Deshpande infuses her detective, Adhirath, with a likeable surliness. He has reason to be irritable: as an ex-cop who’s been suspended from service for fudging records to save a subordinate. And that poor subordinate (a constable) had shot a well-known rowdy sheeter, someone that Adhirath had been yearning to nab but couldn’t, because witnesses turned mute at the sight of gruesome crimes. Like the throat-slitting of a young boy waiter, who was merely sloppy in serving dhal, spilling a few drops on the table.
Net-net, Adhirath is now at home, with his less likeable parents, his father, patriarchal, casteist, drunk and spraying curse words; his mother, equally vinegary to Adhirath’s wife, Pushpa, who’s from a lower caste. Who also works on the police helpline, and at this point, earns more than her suspended husband. “His mother talked of the rising cost of living, his father of Pushpa’s reluctant performance of chores.”

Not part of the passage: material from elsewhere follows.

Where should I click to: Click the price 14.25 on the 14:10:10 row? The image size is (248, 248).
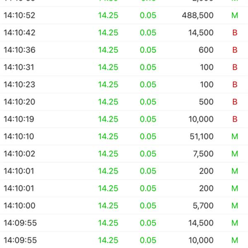(108, 136)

Deshpande details domestic scenes with psychological astuteness. Like the way in which Pushpa’s in-laws keep bringing up her caste, every now and then. Since Adhir and Pushpa had a love marriage, parents hurl insults at both. At him, for marrying her. At her, for being who she is. Like most women, the bahu finds verbal duels tiresome. “Pushpa rarely spoke in the downstairs room unless there were guests. Her pots and pans spoke and they said a lot of things. The tawa getting off the stove, the pressure cooker letting off steam, spoons stirring inside pots, water being poured into jugs, every utensil spoke of the mood of bahuji.”
A bored Adhirath, who doesn’t have much to do besides dropping his son off at school, hears of a woman murdered in a farmhouse. He’s not officially assigned to the case, but he’d like to keep his grey cells ticking. And find a reason to abscond from his house and the ongoing bickering between his parents and wife. Besides he lives in the kind of place, where working from home is akin to working from hell: “All around him were neighbors, gargling, abusing, spitting and staring. On the road were cars and cycles and cycle rickshaws, vegetable vendors and the sound of people haggling for pennies.”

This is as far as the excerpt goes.